Il n’y a pas si longtemps, dit-il, on voyait la richesse des riches : au bout du coron, il y avait la très belle maison du moyennement riche ingénieur ; et, deux kilomètres plus loin, on devinait, derrière une rangée de peupliers, le château du propriétaire de la mine de charbon ou de l’usine textile. Évidemment, cela créait des tensions qui n’étaient pas durablement apaisées du fait que le patron construisait un stade (à son nom) ou un gymnase pour la saine jeunesse ouvrière. Cette visibilité, Hannibal Lecter la décrit fort bien à Clarice Starling, fliquette obstinée et courageuse au nom de délicat petit oiseau : « We begin by coveting what we see every day ». On convoite ce qu’on voit. Ce qu’on ne voit pas relève à jamais de l’abstraction. Ceci est une cause des progrès des partis d’extrême droite dans le monde entier. Les pauvres voient le moins pauvre du bout de la rue mais pas l’ultra riche aux Bahamas. Et ils se trompent de cibles.

Aujourd’hui, les immensément riches ont colonisé, non pas la forêt au bout du coron, mais la terre entière. Ils ont des demeures somptueuses sous toutes les latitudes. Et pas en usufruit comme la reine d’Angleterre ou son royal rejeton. Pour de vrai. Et les fortunes (biens immobiliers, lingots, portefeuilles d’action, voitures de luxe, yachts, avion privés) sont telles qu’elles dépassent littéralement l’entendement. Si l’on me dit que la fortune de Bernard Arnaud est de 158 milliards de dollars (toujours s’exprimer en dollars chez les milliardaires, c’est plus flou), cela ne signifie rien, sauf, éventuellement, si je compare cette somme au budget de l’Éducation nationale française (160 milliards d’euros) en m’apercevant que nous sommes dans le même ordre de grandeur.

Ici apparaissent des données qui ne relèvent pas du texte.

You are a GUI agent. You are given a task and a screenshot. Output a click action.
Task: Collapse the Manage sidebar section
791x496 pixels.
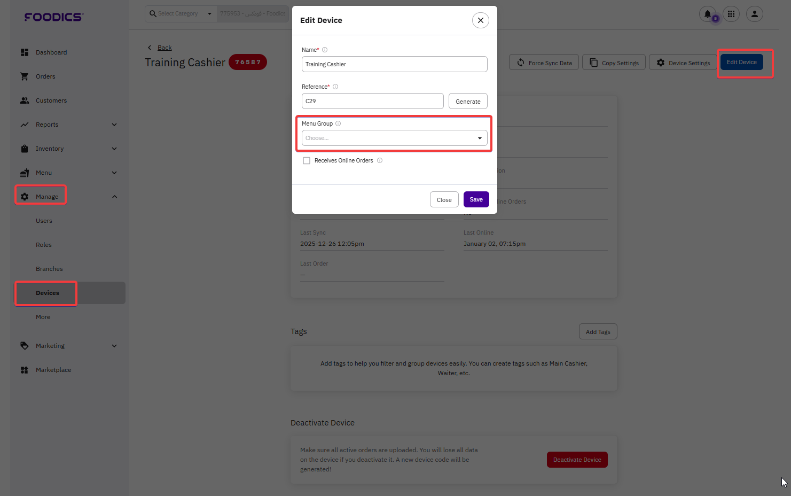[114, 197]
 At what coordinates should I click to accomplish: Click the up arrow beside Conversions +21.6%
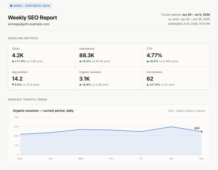coord(148,85)
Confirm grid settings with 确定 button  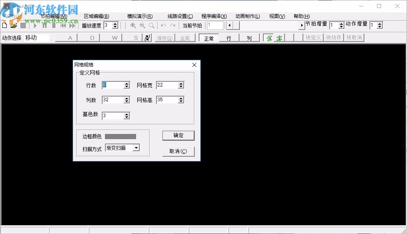coord(178,136)
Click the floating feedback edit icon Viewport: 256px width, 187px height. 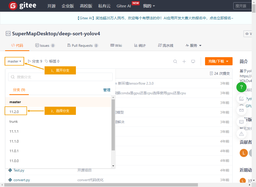pos(241,99)
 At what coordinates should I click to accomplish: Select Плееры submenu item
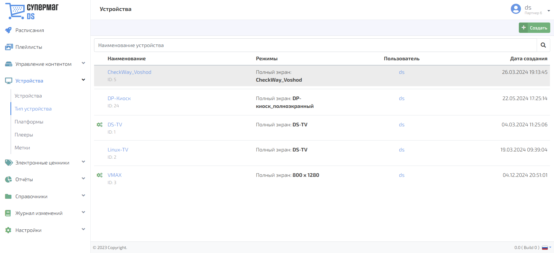point(24,135)
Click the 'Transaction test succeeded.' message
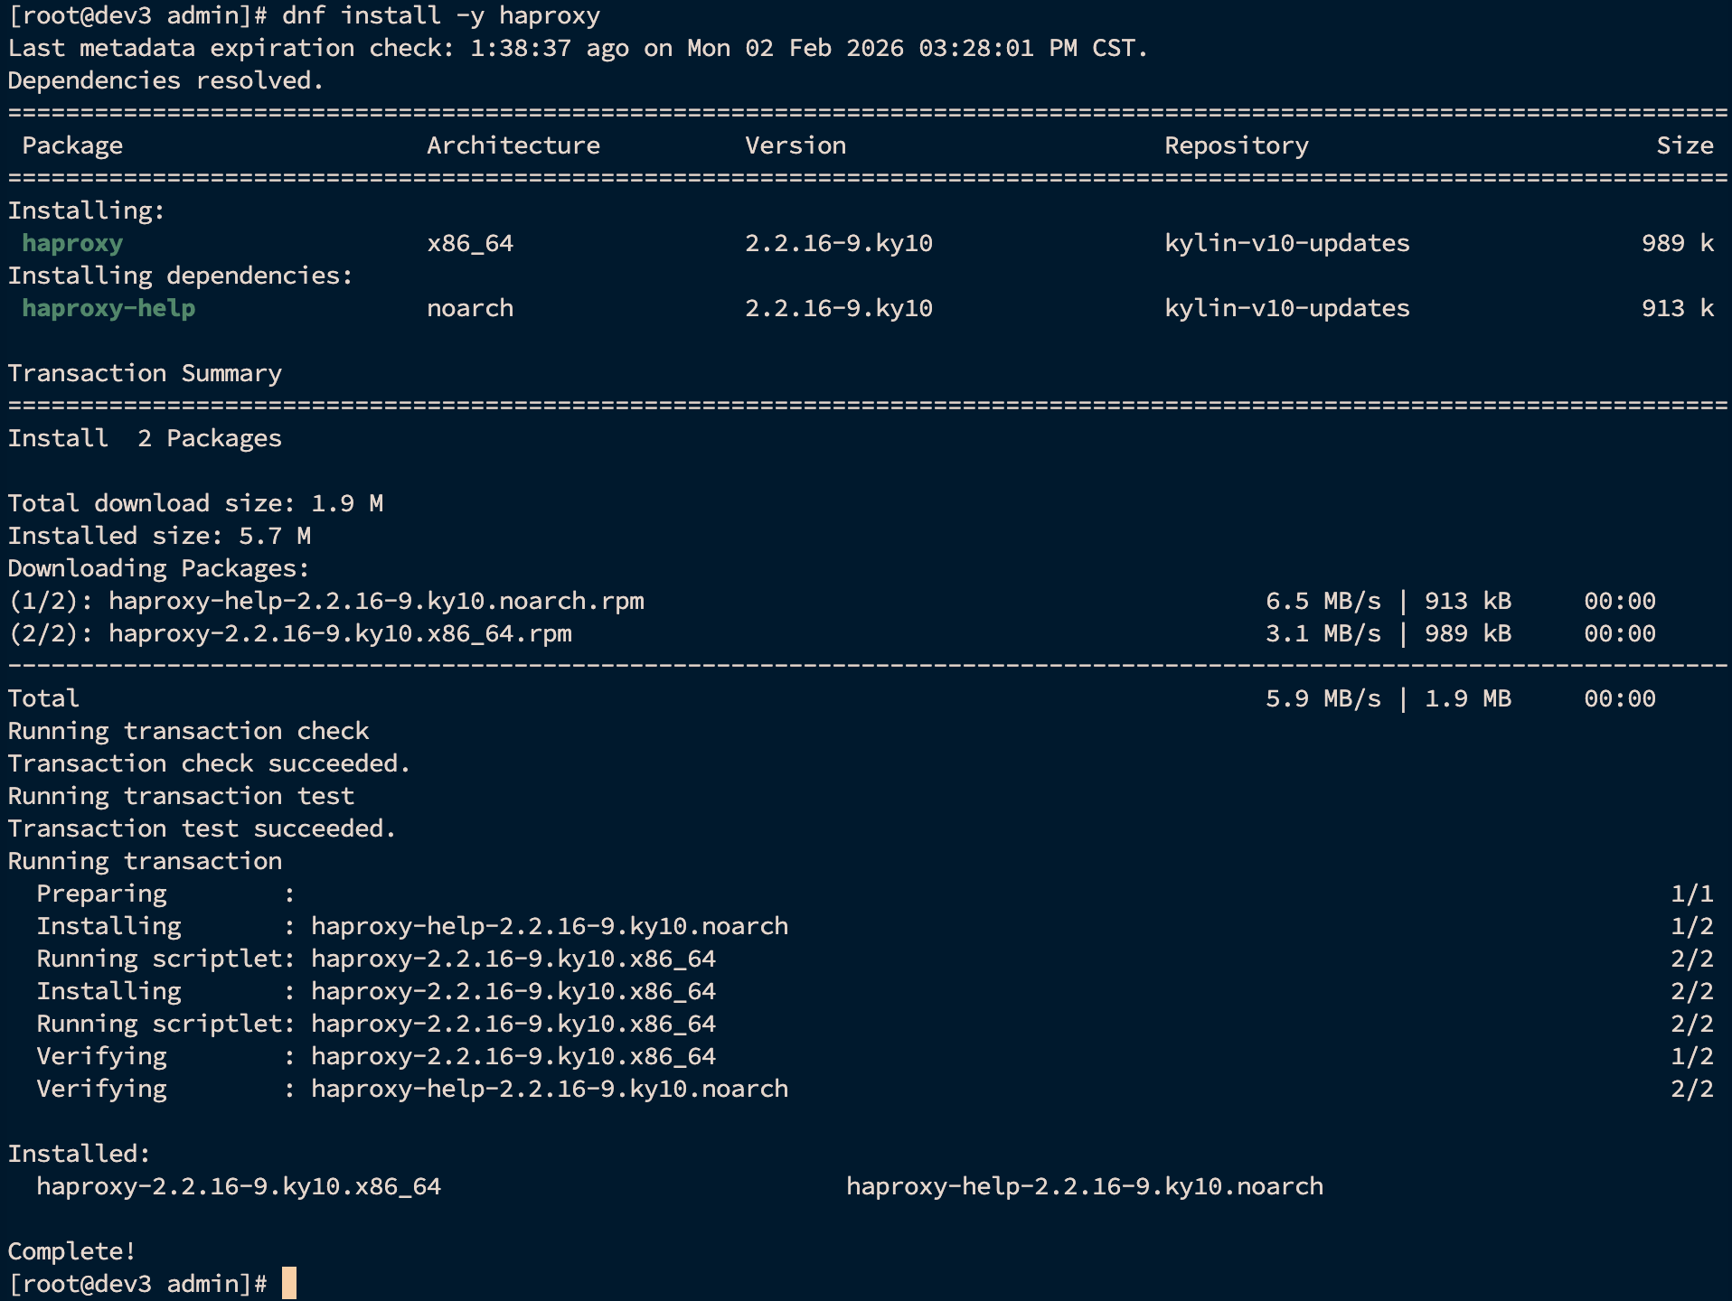 click(x=202, y=828)
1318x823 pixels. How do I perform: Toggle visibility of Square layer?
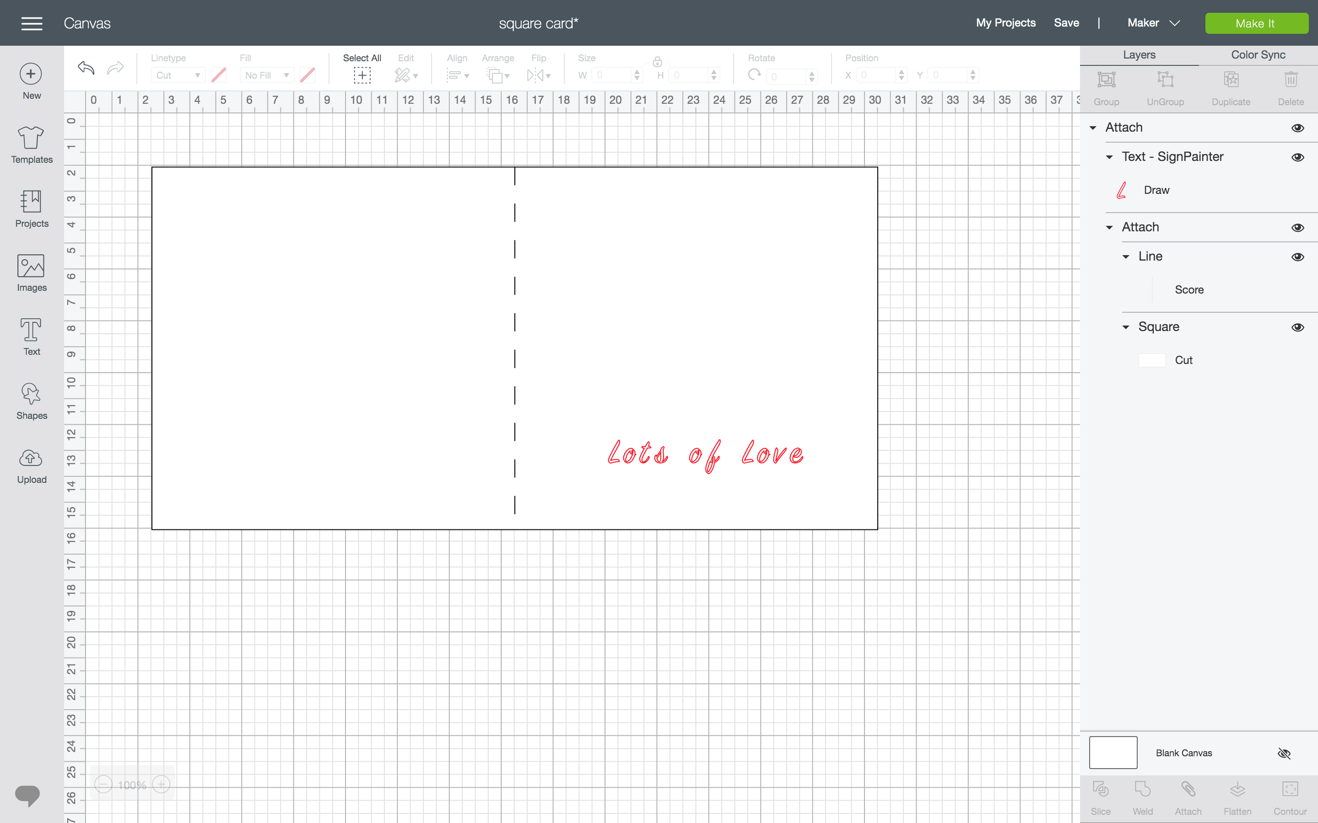click(x=1297, y=326)
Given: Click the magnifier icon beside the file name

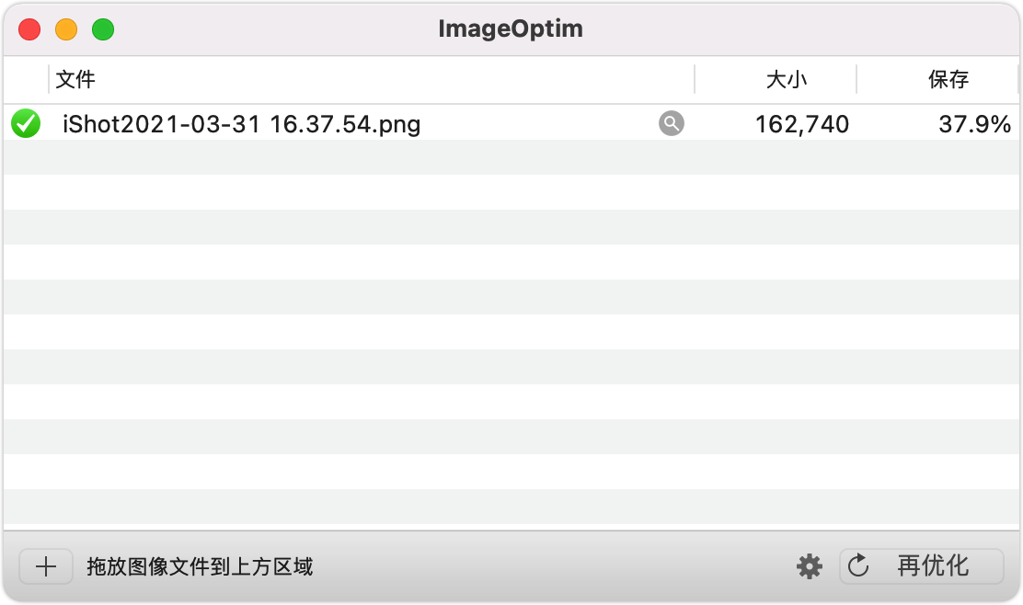Looking at the screenshot, I should point(672,123).
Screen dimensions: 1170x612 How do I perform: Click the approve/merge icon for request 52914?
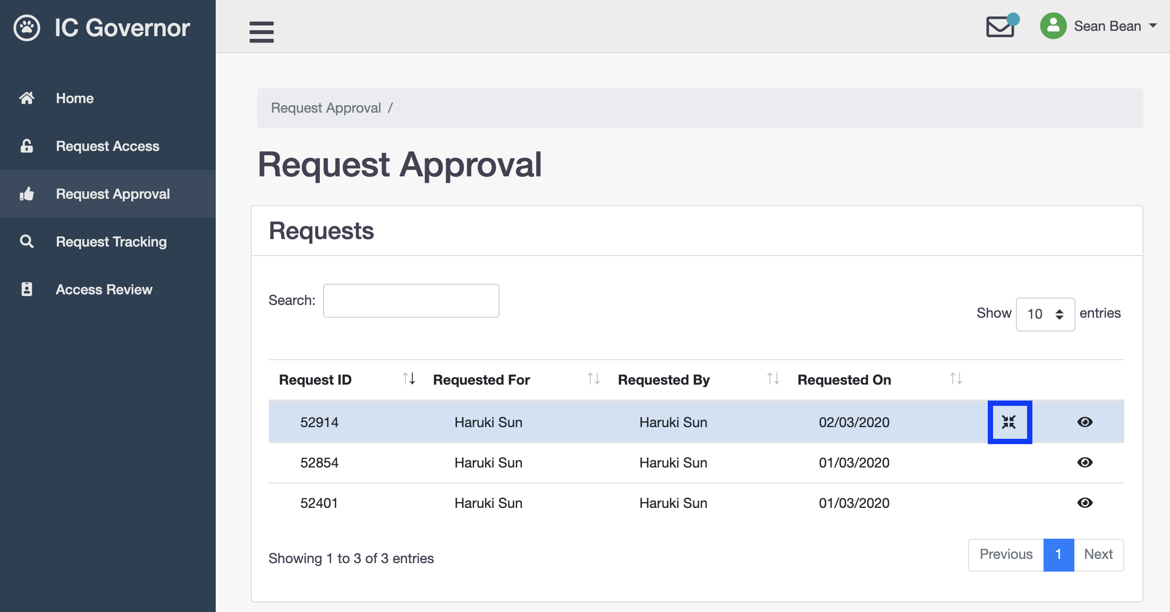1009,422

Vers 1966, John Lennon déclara : « I’m down to my last 50 000 pounds ». Malgré la grande admiration que je vouais à John et à ses camarades, je savais que, par exemple, un comptable dans une entreprise gagnait environ 150 livres par mois et que le rédacteur en chef d’un grand hebdomadaire qui comptait parmi mes amis percevait environ 600 livres mensuelles. Et je pensais que la jérémiade de John nous les brisait menu, d’autant qu’avec les droits d’une seule chanson, il était capable de se refaire. Aujourd’hui, la fortune de Paul McCartney se monte à 750 millions de livres (il vient d’être dépassé par Bono qui avait acheté 2% de Facebook quand ce réseau social balbutiait encore). Ces sommes faramineuses ne sont que fantasmagories pour nous.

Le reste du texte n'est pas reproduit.